Concentrations of UC and CE, direct quantitative filipin staining, diagnostic filipin test and LDL-induced rates of cholesteryl ester formation in native cultured skin fibroblast lines
We evaluated UC/CE ratio instead of their separate values (Table S1) as we expected increase of UC and decrease of CE due to the impaired metabolic turnover of cholesterol by the NPC protein mutation. UC/CE ratios were elevated (Table 1, Figure 2d) in 8 patients with the most severe phenotypes (early infantile, late infantile), while in patients with milder phenotypes the values overlapped with controls. However, in patient #9 with late infantile NP-C (P1007A/R1186H) UC/CE ratios were comparable to controls.
The strongest filipin signal under steady-state conditions was detected in cells homozygous or compound heterozygous for null and severe NPC1 mutations, such as R1186H or T1205K (Table 1 and Figure 1d).

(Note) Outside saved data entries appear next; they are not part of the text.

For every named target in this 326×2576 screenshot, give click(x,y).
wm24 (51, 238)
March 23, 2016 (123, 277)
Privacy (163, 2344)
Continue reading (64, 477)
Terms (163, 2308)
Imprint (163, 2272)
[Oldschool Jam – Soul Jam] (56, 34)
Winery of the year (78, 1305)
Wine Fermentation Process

Conversely, a low direct filipin staining signal was observed in cells compound heterozygous for a null allele and S954L, also showing a good level of NPC1 protein (patients #19–23). Of note, in cells from compound heterozygotes for P1007A, signs of perinuclear cholesterol accumulation by filipin staining were only revealed after preincubation of the cell cultures with lipoprotein-deficient serum followed by LDL loading (diagnostic filipin test).
LDL-induced early rates of cholesteryl ester formation were often close to nil and <150 pmol/4.5h/mg protein (classical profile) in all cell lines with very low NPC1 protein levels, and showed higher values with a wide variation in the other cell lines, falling into two previously described categories, intermediate (values 10–15% of normal) and variant (>15% of normal, i.e.>500 pmol/4.6h/mg protein) (Table 1).